Direction |
Pull every line out of the records below and reproduce each one unchanged, in the same order.

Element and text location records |
================

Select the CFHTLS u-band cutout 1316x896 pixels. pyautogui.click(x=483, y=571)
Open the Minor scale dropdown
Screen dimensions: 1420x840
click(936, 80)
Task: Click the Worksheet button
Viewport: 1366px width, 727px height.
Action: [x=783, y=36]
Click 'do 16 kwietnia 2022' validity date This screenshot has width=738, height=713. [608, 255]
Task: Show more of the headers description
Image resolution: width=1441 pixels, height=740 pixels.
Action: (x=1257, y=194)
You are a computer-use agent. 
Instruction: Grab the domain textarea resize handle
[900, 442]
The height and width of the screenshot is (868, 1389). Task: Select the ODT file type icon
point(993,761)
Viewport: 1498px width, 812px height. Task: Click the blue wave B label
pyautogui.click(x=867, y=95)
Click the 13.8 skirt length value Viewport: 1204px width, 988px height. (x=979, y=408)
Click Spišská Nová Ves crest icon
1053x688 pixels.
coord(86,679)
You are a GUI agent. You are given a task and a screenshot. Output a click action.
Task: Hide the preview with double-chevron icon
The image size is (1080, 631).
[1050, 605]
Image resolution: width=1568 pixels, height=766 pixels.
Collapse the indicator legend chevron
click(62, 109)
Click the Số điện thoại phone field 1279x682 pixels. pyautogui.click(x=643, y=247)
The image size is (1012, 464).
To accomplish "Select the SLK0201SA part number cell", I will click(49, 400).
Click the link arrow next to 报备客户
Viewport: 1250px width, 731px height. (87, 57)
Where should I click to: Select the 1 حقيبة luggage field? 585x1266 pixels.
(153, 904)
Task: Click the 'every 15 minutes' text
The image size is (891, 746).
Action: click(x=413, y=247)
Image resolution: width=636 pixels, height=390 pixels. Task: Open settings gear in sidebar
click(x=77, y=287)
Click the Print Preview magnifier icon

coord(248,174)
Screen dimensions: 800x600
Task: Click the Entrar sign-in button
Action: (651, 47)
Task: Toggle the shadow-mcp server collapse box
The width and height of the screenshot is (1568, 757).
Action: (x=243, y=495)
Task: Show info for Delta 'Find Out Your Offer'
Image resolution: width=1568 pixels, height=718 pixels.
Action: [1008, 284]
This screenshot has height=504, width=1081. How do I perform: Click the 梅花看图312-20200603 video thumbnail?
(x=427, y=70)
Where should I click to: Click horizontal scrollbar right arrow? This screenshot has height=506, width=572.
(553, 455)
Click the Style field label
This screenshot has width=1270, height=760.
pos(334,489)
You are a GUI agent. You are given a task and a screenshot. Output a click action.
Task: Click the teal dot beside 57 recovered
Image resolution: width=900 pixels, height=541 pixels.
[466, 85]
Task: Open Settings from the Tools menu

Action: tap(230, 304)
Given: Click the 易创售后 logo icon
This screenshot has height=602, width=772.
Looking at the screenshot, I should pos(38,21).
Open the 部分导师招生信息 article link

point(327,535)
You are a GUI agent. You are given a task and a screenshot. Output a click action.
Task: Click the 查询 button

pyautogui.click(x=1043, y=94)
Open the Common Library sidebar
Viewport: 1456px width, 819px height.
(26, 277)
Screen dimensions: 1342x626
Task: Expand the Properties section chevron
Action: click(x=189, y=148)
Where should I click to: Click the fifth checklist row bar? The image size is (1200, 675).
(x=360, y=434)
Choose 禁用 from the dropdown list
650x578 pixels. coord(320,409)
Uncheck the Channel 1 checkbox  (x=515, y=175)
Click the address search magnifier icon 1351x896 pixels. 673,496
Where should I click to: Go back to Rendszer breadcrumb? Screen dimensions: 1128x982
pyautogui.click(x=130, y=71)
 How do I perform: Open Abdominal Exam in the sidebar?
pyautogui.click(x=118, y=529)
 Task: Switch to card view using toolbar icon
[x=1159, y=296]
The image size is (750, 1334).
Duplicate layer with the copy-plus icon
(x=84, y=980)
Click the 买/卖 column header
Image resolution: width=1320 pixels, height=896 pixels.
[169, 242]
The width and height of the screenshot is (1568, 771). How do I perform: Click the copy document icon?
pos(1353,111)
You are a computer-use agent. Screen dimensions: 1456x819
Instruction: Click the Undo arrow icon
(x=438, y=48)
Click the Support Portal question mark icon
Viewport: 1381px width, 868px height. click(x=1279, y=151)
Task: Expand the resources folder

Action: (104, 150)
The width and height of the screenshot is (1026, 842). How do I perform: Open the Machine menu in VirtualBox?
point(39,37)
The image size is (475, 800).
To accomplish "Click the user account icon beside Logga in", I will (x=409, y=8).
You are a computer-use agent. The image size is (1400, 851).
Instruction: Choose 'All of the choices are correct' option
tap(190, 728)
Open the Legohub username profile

================

Finished answer |
Select the CFHTLS u-band cutout 1316x896 pixels. pyautogui.click(x=483, y=571)
Open the Minor scale dropdown
Screen dimensions: 1420x840
click(936, 80)
Task: Click the Worksheet button
Viewport: 1366px width, 727px height.
Action: [x=783, y=36]
Click 'do 16 kwietnia 2022' validity date This screenshot has width=738, height=713. [608, 255]
Task: Show more of the headers description
Image resolution: width=1441 pixels, height=740 pixels.
Action: (x=1257, y=194)
You are a computer-use agent. 
Instruction: Grab the domain textarea resize handle
[900, 442]
The height and width of the screenshot is (868, 1389). Task: Select the ODT file type icon
point(993,761)
Viewport: 1498px width, 812px height. Task: Click the blue wave B label
pyautogui.click(x=867, y=95)
Click the 13.8 skirt length value Viewport: 1204px width, 988px height. (x=979, y=408)
Click Spišská Nová Ves crest icon
1053x688 pixels.
coord(86,679)
You are a GUI agent. You are given a task and a screenshot. Output a click action.
Task: Hide the preview with double-chevron icon
The image size is (1080, 631).
[1050, 605]
Image resolution: width=1568 pixels, height=766 pixels.
Collapse the indicator legend chevron
click(62, 109)
Click the Số điện thoại phone field 1279x682 pixels. pyautogui.click(x=643, y=247)
The image size is (1012, 464).
To accomplish "Select the SLK0201SA part number cell", I will click(49, 400).
Click the link arrow next to 报备客户
Viewport: 1250px width, 731px height. (87, 57)
Where should I click to: Select the 1 حقيبة luggage field? 585x1266 pixels.
(153, 904)
Task: Click the 'every 15 minutes' text
The image size is (891, 746).
Action: click(x=413, y=247)
Image resolution: width=636 pixels, height=390 pixels. Task: Open settings gear in sidebar
click(x=77, y=287)
Click the Print Preview magnifier icon

coord(248,174)
Screen dimensions: 800x600
Task: Click the Entrar sign-in button
Action: (651, 47)
Task: Toggle the shadow-mcp server collapse box
The width and height of the screenshot is (1568, 757).
Action: (x=243, y=495)
Task: Show info for Delta 'Find Out Your Offer'
Image resolution: width=1568 pixels, height=718 pixels.
Action: [1008, 284]
This screenshot has height=504, width=1081. How do I perform: Click the 梅花看图312-20200603 video thumbnail?
(x=427, y=70)
Where should I click to: Click horizontal scrollbar right arrow? This screenshot has height=506, width=572.
(553, 455)
Click the Style field label
This screenshot has width=1270, height=760.
pos(334,489)
You are a GUI agent. You are given a task and a screenshot. Output a click action.
Task: Click the teal dot beside 57 recovered
Image resolution: width=900 pixels, height=541 pixels.
[466, 85]
Task: Open Settings from the Tools menu

Action: tap(230, 304)
Given: Click the 易创售后 logo icon
This screenshot has height=602, width=772.
Looking at the screenshot, I should pos(38,21).
Open the 部分导师招生信息 article link

point(327,535)
You are a GUI agent. You are given a task and a screenshot. Output a click action.
Task: Click the 查询 button

pyautogui.click(x=1043, y=94)
Open the Common Library sidebar
Viewport: 1456px width, 819px height.
(26, 277)
Screen dimensions: 1342x626
Task: Expand the Properties section chevron
Action: click(x=189, y=148)
Where should I click to: Click the fifth checklist row bar? The image size is (1200, 675).
(x=360, y=434)
Choose 禁用 from the dropdown list
650x578 pixels. coord(320,409)
Uncheck the Channel 1 checkbox  (x=515, y=175)
Click the address search magnifier icon 1351x896 pixels. 673,496
Where should I click to: Go back to Rendszer breadcrumb? Screen dimensions: 1128x982
pyautogui.click(x=130, y=71)
 How do I perform: Open Abdominal Exam in the sidebar?
pyautogui.click(x=118, y=529)
 Task: Switch to card view using toolbar icon
[x=1159, y=296]
The image size is (750, 1334).
Duplicate layer with the copy-plus icon
(x=84, y=980)
Click the 买/卖 column header
Image resolution: width=1320 pixels, height=896 pixels.
[169, 242]
The width and height of the screenshot is (1568, 771). How do I perform: Click the copy document icon?
pos(1353,111)
You are a computer-use agent. Screen dimensions: 1456x819
Instruction: Click the Undo arrow icon
(x=438, y=48)
Click the Support Portal question mark icon
Viewport: 1381px width, 868px height. click(x=1279, y=151)
Task: Expand the resources folder

Action: (104, 150)
The width and height of the screenshot is (1026, 842). How do I perform: Open the Machine menu in VirtualBox?
point(39,37)
The image size is (475, 800).
To accomplish "Click the user account icon beside Logga in", I will (x=409, y=8).
You are a computer-use agent. The image size is (1400, 851).
Instruction: Choose 'All of the choices are correct' option
tap(190, 728)
Open the Legohub username profile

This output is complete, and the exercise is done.